● Given data:
------------------------

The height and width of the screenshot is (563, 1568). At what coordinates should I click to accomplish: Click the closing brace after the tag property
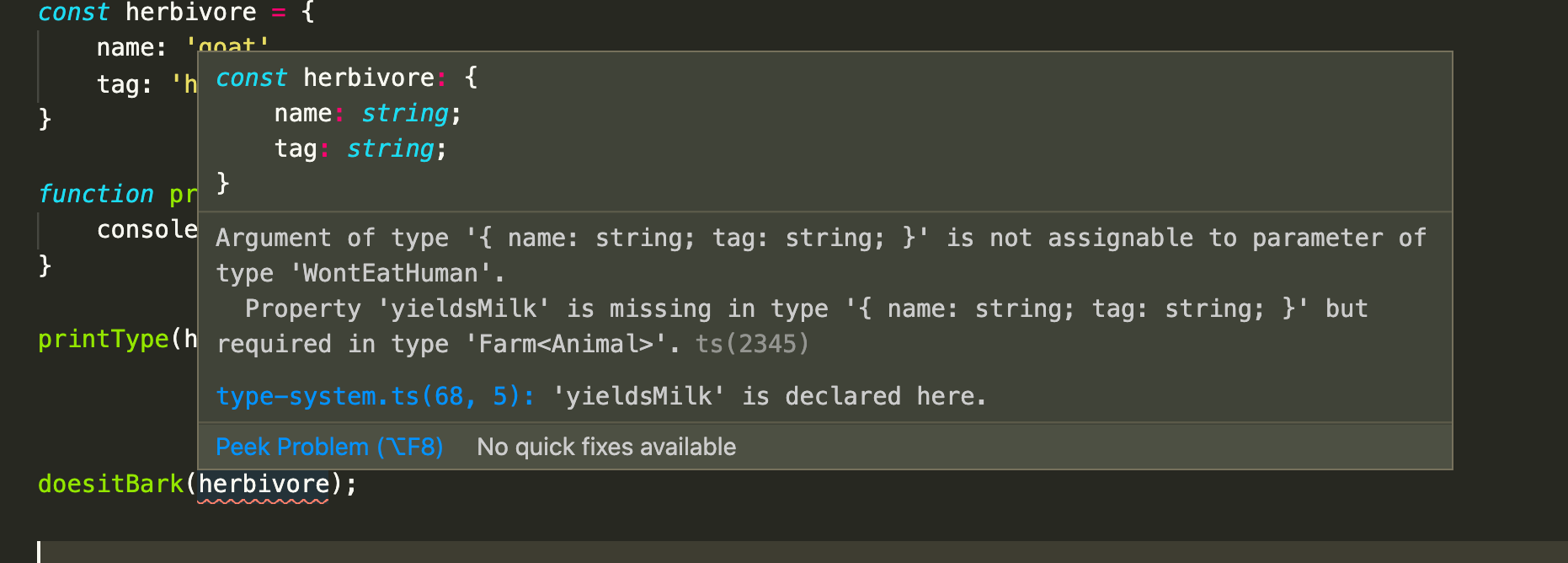click(45, 118)
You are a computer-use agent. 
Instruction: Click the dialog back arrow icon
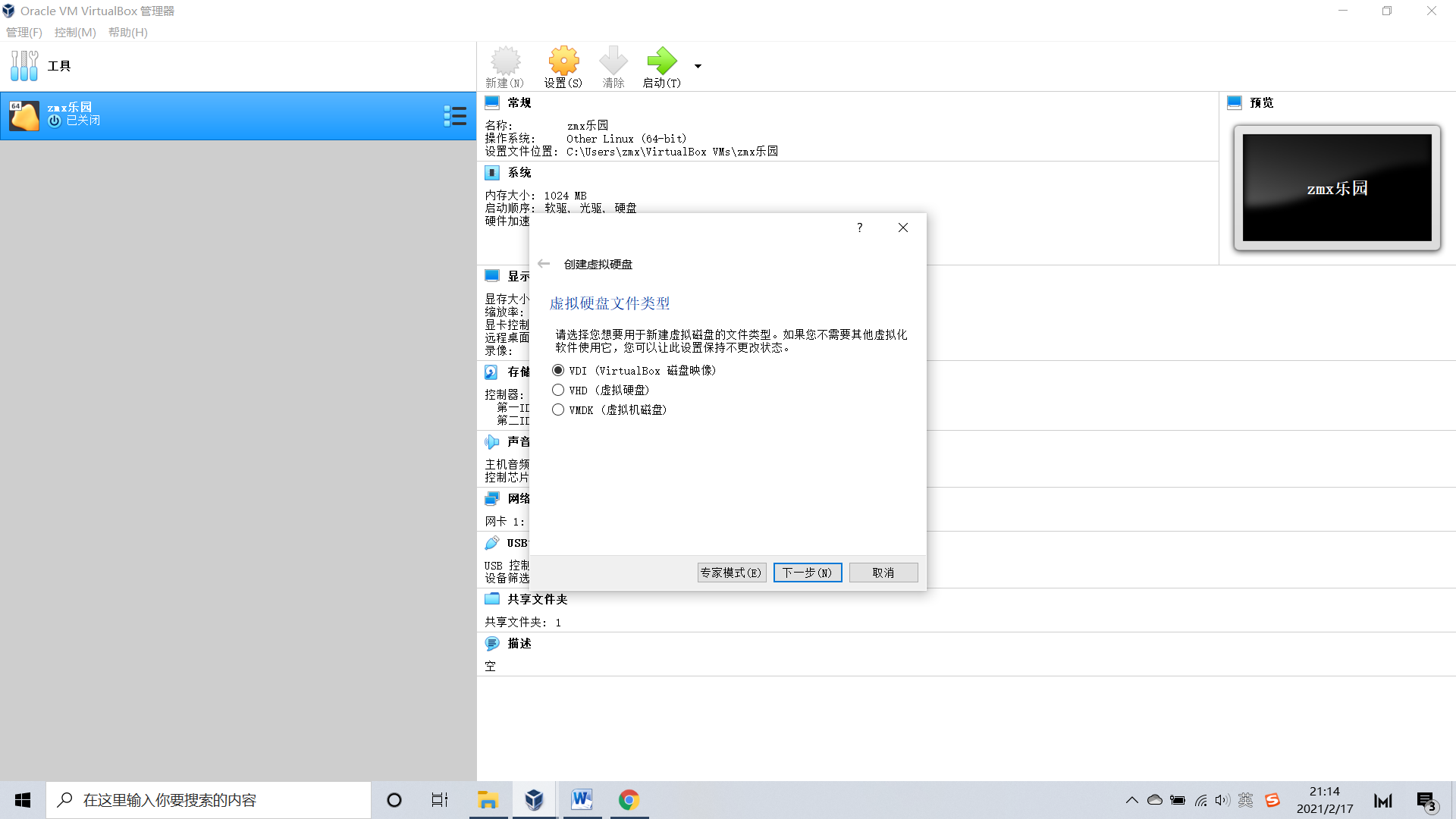click(544, 264)
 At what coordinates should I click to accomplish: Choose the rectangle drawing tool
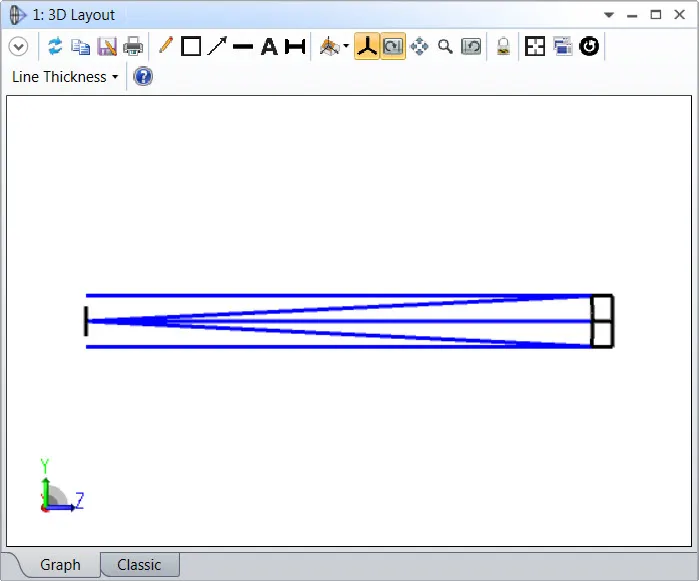click(191, 46)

------------------------

● Short exercise: Change every "coordinates" in the data above to "location", leaving the rest of the wording untouched. Leave out the pictures when you write the lines back.

● Expected output:
The height and width of the screenshot is (563, 1568). At what location should I click to accomplish: Click the closing brace after the tag property
click(45, 118)
You are a computer-use agent. 
Instruction: Click the dialog back arrow icon
click(544, 264)
 At what location should I click to accomplish: Choose the rectangle drawing tool
click(191, 46)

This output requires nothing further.